TEST 2: Wind-driven single-sided ventilation (Jiang 2002)

This experimental setup is similar to the previous cross ventilation case, except that only one opening was used. All four network airflow models break down in the case of single-sided purely wind-driven ventilation. COMIS reports that it cannot converge at a solution. CONTAM and ESP-r calculate zero airflow. EnergyPlus reports a severe error because at least two links are required for the airflow network. This behavior is not unexpected given the nature of the large opening model used in each program. Bidirectional flow is only considered in cases where a temperature difference exists across the opening, so in a isothermal scenario, the model only considers flow in one direction through the opening. Since there is only one opening in the zone and the fluid is treated as incompressible, the flow is calculated as zero, while Jiang obtained 0.0026 [m.sup.3]/s (5.5 cfm) for this case.

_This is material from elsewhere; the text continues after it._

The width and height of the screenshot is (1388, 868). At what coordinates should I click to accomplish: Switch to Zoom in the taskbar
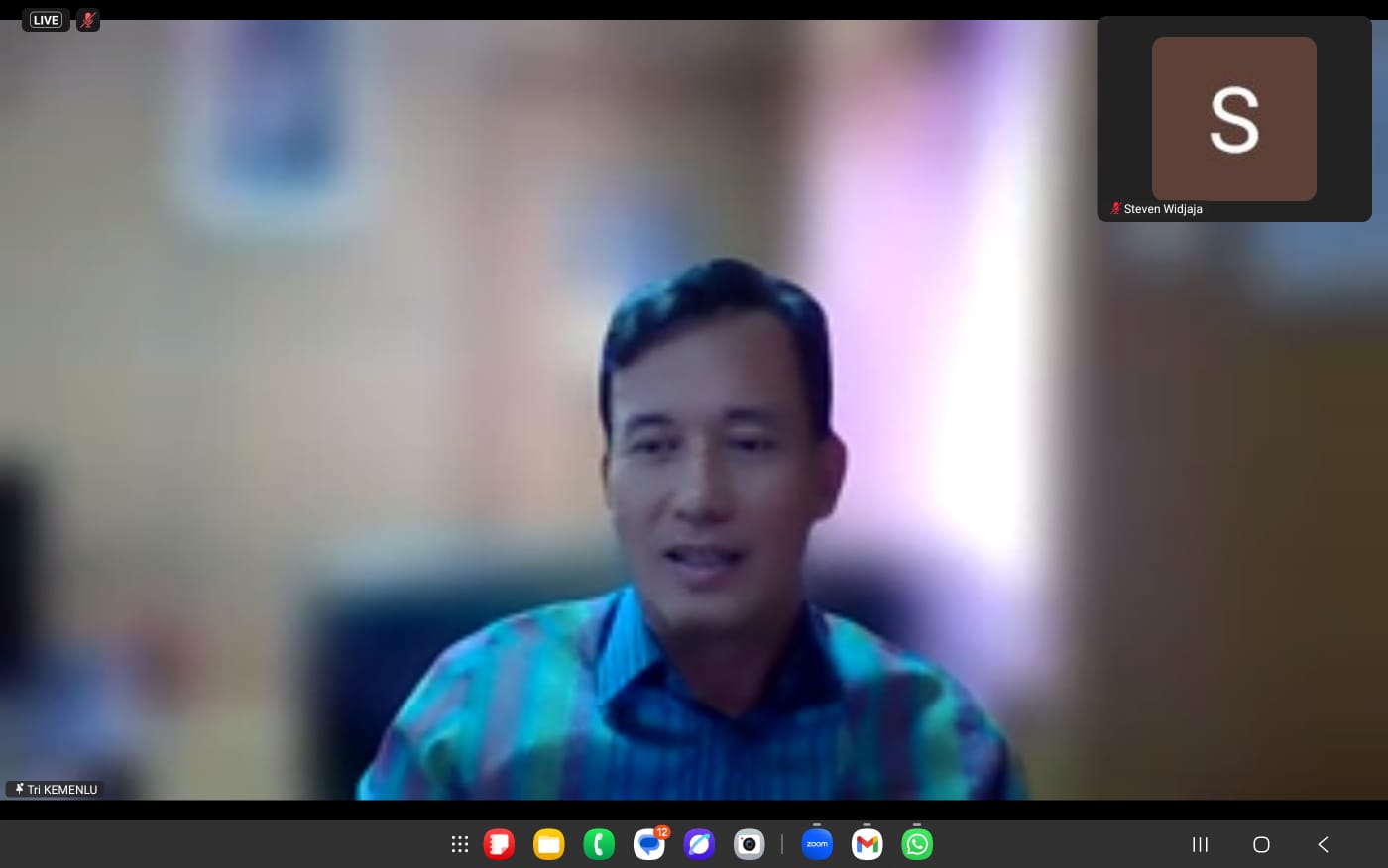[817, 844]
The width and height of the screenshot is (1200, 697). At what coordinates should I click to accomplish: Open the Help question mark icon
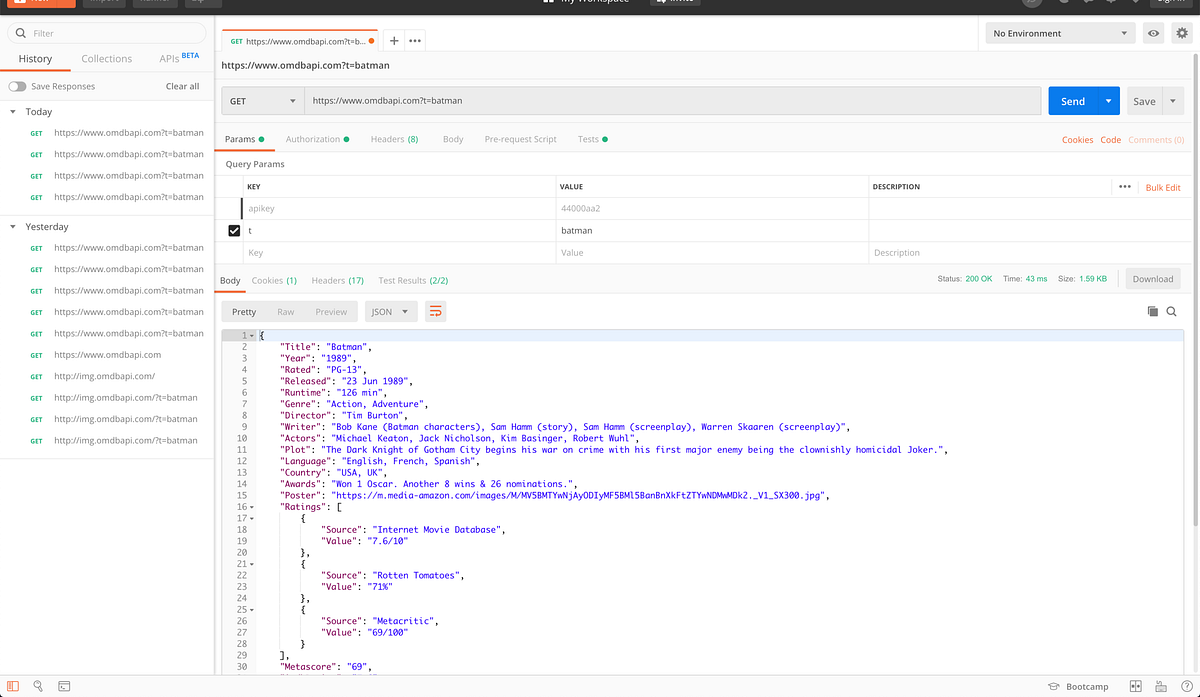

TEST 3: Buoyancy-driven cross ventilation (Li 2007)

This experiment was conducted on a full-size zone within an environmental chamber. The zone had both a low-level vertical opening and a ceilinglevel horizontal opening. The temperature difference between the zone and the ambient environment was held constant through each run of the experiment. Several different runs of the experiment were conducted, varying the sizes of the two openings as well as the temperature difference between the zone and ambient, as shown in Table 3.

For both the horizontal and vertical openings, a discharge coefficient of 0.65 was used as recommended by the author, based on Andersen (2003). A tracer gas technique was used for volume flow rate measurements. Temperature and air velocity measurements were also taken in several places within the zone. Some smoke visualization studies were also performed, in which Li noted three different flow regimes: uni-directional flow in both openings, bi-directional flow in the vertical opening with flow out of the horizontal opening, and bi-directional flow in the horizontal opening with flow into the vertical opening.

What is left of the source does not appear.